Recently, there has been an increase in Asian representation in media; movies like “Crazy Rich Asians” to “Parasite” and even “To All the Boys I’ve Loved Before” have been an encouraging push toward showcasing Asian and Asian American talent in the spotlight. When news broke out that “Snowdrop,” a Korean series, was coming to Disney+, the Asian community was looking forward to seeing more of that representation, however it fell short on many levels.
“Snowdrop” is centered around the Korean conflict in 1987 when South Korea was undergoing a movement toward democracy. This period in Korean history is marked by the tremendous struggle South Koreans faced fighting for democracy. Mass amounts of young protesters, specifically college students, gathered in the streets to protest against an unjust authoritarian government. Consequently, they were severely punished by the government for doing so.
One viewer tweeted: “Watch Snowdrop all you want but please do not try and say it’s real history now. Read books. Watch other media pieces that tell the true story. Listen to the Koreans who fought…”
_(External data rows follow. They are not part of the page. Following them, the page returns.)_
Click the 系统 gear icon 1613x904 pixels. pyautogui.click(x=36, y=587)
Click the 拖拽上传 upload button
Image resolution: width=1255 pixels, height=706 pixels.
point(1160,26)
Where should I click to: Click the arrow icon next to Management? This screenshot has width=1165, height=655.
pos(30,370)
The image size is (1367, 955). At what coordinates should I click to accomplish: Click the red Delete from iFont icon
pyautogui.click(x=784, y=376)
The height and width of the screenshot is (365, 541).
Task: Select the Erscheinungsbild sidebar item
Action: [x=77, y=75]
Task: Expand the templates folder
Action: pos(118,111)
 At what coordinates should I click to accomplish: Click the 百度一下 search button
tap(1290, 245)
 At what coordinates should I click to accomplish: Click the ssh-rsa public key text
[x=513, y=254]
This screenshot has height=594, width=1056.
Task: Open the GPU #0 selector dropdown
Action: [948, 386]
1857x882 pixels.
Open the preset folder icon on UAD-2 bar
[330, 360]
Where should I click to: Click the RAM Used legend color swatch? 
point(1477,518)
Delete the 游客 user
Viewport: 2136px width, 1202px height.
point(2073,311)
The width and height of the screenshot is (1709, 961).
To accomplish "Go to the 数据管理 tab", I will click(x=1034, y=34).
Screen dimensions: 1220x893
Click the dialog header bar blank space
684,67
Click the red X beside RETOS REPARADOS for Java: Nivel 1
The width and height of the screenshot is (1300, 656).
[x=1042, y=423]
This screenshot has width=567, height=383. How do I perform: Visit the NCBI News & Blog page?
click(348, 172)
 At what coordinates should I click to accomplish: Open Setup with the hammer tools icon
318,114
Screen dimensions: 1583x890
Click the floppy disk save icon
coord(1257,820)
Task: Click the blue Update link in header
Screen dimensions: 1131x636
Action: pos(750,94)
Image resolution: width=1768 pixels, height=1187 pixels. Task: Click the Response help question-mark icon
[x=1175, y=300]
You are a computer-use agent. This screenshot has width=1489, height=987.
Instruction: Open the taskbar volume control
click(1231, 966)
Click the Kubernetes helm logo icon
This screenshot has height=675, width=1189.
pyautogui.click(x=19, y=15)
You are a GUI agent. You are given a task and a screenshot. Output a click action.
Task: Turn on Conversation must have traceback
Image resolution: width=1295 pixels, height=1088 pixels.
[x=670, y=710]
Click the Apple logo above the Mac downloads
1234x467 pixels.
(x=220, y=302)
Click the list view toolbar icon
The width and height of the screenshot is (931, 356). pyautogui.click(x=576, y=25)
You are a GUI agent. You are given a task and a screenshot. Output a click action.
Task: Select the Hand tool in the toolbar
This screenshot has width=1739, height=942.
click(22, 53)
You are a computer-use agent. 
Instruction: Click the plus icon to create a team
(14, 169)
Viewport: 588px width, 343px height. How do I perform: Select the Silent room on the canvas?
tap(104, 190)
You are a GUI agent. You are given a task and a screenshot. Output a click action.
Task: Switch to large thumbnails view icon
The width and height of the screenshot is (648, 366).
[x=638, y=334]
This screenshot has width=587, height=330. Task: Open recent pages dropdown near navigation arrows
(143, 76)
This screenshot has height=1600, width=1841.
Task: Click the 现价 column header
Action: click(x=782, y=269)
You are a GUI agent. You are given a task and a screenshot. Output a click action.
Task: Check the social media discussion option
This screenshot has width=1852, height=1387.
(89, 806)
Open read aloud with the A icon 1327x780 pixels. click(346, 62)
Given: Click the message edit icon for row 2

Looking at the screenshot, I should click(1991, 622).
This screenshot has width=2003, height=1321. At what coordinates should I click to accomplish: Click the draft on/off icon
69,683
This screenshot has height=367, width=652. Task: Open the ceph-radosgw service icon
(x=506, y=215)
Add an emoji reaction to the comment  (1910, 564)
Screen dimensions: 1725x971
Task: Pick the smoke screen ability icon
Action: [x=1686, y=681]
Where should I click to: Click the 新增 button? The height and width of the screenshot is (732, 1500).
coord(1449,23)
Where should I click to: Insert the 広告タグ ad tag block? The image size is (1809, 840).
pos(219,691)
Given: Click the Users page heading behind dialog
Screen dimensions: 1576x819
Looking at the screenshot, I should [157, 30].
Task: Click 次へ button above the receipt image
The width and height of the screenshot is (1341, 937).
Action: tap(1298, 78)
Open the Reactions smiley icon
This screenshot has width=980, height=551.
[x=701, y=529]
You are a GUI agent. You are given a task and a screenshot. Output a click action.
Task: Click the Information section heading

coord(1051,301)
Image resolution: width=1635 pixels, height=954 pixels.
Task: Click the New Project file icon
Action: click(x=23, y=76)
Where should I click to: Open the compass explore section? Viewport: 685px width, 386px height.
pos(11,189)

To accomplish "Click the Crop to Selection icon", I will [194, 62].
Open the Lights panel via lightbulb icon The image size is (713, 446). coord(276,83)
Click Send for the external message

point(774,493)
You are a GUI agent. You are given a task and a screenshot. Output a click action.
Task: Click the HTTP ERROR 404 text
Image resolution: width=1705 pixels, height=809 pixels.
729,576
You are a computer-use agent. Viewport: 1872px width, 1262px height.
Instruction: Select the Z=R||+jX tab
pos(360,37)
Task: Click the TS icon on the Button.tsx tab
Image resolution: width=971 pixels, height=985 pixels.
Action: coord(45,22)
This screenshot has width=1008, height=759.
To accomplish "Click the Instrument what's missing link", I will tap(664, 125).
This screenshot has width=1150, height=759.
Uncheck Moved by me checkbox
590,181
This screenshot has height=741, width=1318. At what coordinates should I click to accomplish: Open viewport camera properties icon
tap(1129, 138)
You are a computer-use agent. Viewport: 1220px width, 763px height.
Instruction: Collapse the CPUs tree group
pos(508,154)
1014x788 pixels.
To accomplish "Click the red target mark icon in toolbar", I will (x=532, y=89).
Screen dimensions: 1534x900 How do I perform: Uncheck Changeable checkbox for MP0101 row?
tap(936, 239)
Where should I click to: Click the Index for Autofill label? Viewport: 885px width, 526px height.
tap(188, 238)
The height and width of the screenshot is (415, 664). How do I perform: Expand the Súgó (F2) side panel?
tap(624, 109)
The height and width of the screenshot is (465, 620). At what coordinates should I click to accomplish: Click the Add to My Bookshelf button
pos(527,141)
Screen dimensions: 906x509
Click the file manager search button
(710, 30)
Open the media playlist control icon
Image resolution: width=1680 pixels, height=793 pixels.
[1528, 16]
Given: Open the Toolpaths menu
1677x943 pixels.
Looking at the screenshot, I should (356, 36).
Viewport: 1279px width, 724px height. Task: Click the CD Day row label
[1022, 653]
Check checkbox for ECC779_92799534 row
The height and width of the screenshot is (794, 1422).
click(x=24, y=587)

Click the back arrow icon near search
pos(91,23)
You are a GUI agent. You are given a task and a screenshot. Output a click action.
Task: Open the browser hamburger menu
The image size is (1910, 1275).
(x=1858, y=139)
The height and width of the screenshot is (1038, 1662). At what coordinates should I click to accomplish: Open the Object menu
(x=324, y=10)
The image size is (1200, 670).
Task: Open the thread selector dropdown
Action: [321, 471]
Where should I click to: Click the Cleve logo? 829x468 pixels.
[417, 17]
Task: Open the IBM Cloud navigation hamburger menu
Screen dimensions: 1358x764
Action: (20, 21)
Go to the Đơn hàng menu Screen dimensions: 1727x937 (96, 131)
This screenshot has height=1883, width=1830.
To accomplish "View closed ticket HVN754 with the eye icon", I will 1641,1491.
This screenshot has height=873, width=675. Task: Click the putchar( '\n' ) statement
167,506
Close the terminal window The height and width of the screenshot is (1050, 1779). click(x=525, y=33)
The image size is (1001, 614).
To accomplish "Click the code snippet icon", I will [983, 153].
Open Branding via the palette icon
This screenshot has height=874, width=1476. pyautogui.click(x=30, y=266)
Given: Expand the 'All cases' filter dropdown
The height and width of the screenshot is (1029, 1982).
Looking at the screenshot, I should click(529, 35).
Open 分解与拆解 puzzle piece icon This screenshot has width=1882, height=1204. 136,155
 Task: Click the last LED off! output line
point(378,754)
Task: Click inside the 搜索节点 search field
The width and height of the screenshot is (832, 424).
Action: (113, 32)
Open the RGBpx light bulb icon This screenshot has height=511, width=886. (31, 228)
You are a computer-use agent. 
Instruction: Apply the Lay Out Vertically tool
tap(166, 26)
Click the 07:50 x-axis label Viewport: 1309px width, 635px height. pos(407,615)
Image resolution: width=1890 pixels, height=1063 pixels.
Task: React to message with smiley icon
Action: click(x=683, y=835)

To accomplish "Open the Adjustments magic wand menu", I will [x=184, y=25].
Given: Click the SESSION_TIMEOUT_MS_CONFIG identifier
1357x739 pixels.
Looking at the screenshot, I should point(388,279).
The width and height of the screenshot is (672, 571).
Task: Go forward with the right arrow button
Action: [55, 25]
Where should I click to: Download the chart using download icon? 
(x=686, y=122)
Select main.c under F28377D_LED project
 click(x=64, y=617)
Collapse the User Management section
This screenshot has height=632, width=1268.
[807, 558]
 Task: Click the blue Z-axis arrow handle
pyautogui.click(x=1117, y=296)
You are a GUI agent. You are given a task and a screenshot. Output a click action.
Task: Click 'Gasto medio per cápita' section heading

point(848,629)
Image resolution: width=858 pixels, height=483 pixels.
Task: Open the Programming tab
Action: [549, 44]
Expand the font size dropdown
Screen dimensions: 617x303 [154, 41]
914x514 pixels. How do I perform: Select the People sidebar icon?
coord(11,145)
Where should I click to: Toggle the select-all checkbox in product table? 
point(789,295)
Many South Koreans feel that “Snowdrop” diminishes the pain and hard work of those who fought hard for democracy in their country. They believe that this story reframes the narrative of what actually happened and softens the violent actions of the South Korean government toward its citizens. By romanticizing this crisis, modern viewers lose appreciation for the sacrifices made by past generations who have paved the way for democracy and freedom.
“Snowdrop” took the “forbidden love” trope and ran with it — we see a university student played by Blackpink’s Jisoo and a North Korean spy played by Jung Hae-in fall for one another. Without context, the combination of an entertaining storyline and good acting may make the series easy to watch without a second thought. But, it is imperative that we preserve history so that the people of today do not gloss over the painful history of those before us.